Photo Cyril Kobler parue dans L’Illustré et reprise sur le site http://www.andrebucher-sculpteur.ch/.

Ce retour de manivelle, Zermatt le goûte du bout des lèvres. Le 14 novembre 1986, toujours via une dépêche de l’ATS, ses autorités mettent André Bucher au pied du Cervin et de ses responsabilités. « L’exécutif de Zermatt exige maintenant que M. Bucher « retire la prothèse de bronze illégale aussitôt que les conditions météorologiques le permettront. Au cas où le sculpteur ne le ferait pas, le Conseil fera retirer la pierre aux frais de M. Bucher. » L’artiste reçoit alors une aide et un soutien inattendu, celui de l’avocat Pascal Couchepin ! Avec un tel Zorro au barreau, la prothèse de bronze est « juridiquement » tolérée car personne ne peut dire avec exactitude si l’œuvre se trouve du côté suisse ou italien ! Sur le terrain, des autochtones l’escamotent en toute discrétion médiatique. Au printemps 1987, une expédition punitive la déboulonne et, selon une source anonyme, l’aurait jetée dans un glacier. André Bucher décède en 2009. Sa fille Marina, quelques années plus tard, range l’atelier paternel et met la main sur deux autres prothèses. Le 13 septembre 2012, filmée par la RTS, Marina constate de ses propres yeux la réalité du courroux de Zermatt :

https://www.rts.ch/play/tv/couleurs-locales/video/vs-la-prothese-en-bronze-scellee-sur-le-cervin-en-1984-par-lartiste-genevois-andre-bucher-a-aujourdhui-disparue?id=4272010

Julie, dans La Tribune de Genève, rebondit sur ce reportage.

Tribune de Genève – 27 septembre 2012

 

Sur nos monts, etc.

Depuis 2012, plus aucune nouvelle de ce vœu pieux dans la presse… Marina semble avoir écouté le sage Couchepin. Elle crée des ceintures, des boucles, des sacs et des bijoux sous la marque Ninamarina.

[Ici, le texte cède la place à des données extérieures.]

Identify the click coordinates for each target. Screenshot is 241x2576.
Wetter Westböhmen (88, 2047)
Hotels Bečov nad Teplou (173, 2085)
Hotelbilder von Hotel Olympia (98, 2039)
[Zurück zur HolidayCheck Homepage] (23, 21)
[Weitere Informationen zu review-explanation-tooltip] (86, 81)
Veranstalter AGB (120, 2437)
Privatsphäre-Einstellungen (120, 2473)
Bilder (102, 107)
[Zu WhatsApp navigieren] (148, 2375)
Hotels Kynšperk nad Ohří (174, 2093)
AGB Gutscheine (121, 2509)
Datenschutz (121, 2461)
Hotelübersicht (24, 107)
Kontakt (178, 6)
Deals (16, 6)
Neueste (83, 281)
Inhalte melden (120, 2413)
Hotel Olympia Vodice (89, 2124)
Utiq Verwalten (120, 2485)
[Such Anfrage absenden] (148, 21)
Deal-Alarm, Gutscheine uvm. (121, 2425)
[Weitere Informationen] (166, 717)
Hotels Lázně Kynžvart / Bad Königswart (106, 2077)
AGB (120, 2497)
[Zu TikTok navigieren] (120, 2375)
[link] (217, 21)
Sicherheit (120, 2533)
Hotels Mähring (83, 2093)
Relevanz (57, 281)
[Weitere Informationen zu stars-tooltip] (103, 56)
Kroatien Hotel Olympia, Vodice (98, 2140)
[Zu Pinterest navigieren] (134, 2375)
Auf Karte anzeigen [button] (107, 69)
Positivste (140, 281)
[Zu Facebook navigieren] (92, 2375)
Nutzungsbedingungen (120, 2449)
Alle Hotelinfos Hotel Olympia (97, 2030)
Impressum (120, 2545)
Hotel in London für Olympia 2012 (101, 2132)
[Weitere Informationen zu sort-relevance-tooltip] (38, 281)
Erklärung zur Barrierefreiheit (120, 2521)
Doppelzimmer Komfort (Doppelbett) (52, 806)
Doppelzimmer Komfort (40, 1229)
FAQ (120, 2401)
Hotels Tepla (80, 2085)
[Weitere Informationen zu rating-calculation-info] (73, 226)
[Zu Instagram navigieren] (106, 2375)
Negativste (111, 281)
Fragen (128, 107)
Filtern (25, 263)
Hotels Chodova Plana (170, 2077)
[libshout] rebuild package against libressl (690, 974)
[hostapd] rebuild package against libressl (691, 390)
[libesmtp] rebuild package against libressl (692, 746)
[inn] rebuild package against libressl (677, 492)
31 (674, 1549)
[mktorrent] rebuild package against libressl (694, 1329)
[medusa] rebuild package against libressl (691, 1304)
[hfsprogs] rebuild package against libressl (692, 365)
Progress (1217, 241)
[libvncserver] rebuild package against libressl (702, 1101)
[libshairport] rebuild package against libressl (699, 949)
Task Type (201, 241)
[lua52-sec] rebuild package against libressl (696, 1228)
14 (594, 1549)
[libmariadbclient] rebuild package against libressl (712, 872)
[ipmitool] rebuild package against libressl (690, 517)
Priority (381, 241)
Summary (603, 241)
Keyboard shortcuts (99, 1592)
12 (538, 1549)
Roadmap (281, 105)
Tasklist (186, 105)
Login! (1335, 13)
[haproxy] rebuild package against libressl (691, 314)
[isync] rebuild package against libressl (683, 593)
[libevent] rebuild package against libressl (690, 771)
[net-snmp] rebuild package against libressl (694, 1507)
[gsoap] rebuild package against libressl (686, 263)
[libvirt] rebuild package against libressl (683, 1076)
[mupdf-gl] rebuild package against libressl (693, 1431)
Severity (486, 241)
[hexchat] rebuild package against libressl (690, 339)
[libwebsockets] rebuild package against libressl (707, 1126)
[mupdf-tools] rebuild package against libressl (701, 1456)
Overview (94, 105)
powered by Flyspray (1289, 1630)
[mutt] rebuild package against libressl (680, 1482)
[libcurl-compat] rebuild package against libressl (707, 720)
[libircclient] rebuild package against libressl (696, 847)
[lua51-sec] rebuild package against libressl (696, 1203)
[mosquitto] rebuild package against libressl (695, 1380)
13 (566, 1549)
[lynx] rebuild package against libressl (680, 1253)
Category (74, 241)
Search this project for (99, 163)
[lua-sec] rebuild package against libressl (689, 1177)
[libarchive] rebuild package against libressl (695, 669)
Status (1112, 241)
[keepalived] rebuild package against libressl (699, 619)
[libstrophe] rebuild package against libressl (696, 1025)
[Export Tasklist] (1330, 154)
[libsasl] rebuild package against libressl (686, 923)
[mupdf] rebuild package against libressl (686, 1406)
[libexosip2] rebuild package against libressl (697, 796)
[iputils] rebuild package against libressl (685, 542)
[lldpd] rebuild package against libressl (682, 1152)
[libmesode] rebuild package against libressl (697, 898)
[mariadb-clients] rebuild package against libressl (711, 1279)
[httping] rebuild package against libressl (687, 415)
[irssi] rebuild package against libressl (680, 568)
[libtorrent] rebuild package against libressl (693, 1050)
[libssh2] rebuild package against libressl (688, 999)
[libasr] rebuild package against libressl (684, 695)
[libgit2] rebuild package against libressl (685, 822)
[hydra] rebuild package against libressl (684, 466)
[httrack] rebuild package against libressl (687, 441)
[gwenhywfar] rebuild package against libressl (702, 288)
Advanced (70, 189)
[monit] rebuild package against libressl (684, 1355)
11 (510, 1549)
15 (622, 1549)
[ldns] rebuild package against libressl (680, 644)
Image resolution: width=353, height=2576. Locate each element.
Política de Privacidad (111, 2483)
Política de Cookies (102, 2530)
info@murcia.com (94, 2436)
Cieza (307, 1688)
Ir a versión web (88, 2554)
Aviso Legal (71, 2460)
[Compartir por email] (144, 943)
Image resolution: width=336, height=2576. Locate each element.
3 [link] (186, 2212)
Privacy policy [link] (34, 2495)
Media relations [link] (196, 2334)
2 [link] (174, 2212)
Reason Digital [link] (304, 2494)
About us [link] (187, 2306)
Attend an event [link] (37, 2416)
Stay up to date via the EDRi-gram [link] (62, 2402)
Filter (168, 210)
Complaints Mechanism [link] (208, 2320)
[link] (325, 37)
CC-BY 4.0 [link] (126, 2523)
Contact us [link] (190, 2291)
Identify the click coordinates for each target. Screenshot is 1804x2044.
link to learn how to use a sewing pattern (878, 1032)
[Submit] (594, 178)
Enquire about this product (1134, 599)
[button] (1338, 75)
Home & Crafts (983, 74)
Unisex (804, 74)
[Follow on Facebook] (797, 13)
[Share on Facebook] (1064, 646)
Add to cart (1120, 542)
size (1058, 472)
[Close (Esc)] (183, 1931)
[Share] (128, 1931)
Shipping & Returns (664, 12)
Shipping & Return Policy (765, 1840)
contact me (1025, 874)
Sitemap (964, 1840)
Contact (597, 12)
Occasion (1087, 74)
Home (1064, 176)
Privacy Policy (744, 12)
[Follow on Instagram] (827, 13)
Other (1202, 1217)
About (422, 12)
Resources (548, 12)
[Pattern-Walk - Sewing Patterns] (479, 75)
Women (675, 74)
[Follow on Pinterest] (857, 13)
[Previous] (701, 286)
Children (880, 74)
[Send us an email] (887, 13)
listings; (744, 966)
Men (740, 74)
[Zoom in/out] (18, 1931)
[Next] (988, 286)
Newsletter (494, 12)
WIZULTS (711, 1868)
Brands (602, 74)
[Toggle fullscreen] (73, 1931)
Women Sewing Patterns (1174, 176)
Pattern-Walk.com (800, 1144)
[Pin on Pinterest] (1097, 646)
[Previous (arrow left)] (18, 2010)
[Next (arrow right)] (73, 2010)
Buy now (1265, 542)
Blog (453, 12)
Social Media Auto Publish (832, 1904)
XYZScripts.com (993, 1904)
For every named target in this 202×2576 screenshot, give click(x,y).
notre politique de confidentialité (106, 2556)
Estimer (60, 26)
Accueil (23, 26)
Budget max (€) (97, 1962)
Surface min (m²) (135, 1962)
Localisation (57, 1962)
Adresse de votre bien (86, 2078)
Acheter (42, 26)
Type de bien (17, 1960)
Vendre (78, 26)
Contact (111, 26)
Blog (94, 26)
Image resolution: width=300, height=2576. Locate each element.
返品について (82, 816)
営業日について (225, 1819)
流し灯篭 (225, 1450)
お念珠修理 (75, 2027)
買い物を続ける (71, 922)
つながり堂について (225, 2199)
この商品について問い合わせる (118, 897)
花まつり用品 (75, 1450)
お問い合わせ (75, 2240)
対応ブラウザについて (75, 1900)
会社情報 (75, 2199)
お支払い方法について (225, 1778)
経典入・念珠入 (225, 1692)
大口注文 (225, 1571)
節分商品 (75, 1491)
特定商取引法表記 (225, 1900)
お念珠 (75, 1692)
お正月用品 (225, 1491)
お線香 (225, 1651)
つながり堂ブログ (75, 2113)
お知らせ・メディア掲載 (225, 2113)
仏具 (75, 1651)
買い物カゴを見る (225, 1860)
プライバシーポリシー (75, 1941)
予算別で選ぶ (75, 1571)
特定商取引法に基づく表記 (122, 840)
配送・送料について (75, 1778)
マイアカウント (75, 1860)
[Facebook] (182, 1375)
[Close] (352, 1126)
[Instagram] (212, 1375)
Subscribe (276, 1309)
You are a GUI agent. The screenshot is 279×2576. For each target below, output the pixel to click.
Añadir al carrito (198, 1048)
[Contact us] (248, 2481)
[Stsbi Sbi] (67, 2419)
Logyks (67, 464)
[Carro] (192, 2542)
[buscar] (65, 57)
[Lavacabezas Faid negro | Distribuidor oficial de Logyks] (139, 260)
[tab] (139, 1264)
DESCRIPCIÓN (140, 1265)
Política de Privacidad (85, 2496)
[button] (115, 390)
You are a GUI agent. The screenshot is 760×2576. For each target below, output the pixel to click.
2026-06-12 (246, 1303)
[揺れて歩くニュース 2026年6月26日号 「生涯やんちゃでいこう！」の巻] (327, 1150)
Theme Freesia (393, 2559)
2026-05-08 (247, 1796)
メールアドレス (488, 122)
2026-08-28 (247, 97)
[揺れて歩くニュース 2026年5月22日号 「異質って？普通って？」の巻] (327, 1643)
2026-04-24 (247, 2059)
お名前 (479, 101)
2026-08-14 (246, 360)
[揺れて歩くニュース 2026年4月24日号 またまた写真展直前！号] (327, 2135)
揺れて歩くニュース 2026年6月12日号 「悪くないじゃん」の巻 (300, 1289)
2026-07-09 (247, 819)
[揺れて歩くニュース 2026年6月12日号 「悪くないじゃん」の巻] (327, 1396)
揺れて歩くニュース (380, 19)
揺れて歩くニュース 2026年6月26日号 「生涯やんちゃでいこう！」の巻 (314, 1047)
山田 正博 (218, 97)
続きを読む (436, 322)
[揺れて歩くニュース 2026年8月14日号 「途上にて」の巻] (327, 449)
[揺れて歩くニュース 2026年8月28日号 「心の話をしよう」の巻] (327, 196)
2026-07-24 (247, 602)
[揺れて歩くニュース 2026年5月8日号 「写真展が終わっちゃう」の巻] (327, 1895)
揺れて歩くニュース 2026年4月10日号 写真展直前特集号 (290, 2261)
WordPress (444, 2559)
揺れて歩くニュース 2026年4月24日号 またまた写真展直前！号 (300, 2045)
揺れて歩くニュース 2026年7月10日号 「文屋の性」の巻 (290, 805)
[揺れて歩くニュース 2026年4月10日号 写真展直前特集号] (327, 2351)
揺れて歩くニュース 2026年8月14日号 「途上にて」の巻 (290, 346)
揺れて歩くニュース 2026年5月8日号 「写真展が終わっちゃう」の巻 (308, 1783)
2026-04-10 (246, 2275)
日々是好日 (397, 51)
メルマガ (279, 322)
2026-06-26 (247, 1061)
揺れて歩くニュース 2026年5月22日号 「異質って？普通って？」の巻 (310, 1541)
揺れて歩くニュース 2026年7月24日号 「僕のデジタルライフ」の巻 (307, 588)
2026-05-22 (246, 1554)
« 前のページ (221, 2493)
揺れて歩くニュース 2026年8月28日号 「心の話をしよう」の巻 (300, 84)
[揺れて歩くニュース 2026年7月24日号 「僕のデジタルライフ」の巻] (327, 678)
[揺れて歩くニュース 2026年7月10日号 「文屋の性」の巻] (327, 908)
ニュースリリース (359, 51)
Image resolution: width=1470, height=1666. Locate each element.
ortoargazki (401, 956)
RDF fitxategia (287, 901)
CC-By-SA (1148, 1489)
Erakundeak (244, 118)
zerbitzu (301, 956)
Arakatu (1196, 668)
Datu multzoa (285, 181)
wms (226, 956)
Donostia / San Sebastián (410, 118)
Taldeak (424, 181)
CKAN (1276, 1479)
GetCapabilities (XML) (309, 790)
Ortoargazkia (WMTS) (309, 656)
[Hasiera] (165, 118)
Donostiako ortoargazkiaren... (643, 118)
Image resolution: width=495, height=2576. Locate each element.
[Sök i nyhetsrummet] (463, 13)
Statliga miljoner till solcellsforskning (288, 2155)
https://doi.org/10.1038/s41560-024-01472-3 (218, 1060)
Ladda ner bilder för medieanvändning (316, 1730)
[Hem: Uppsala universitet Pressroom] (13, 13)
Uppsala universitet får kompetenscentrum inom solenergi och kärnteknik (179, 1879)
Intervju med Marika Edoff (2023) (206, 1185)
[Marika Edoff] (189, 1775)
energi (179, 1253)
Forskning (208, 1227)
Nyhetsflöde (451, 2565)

Entre-temps, disons que le sommet du Cervin connaît d’autres soucis. Entre juillet et août 2019, la presse s’inquiète du dégel de son permafrost. Y’aurait-il risque d’effondrement ? Peut-être… dans plusieurs décennies ou voire quelques siècles selon les spécialistes qui s’affrontent sur la question autant que les autorités de Zermatt avec André Bucher. Les exacts 4 477,54 mètres du Cervin ont de beaux jours devant eux, ils annoncent un brillant réveil ensoleillé sur nos monts, et louent le ciel où montent les accents émus d’un cœur pieu. Les beautés de la patrie, quoi… (1)

Joël Cerutti

(1) Toute influence du 1eraoût qui s’approche est à prendre en compte dans cette conclusion.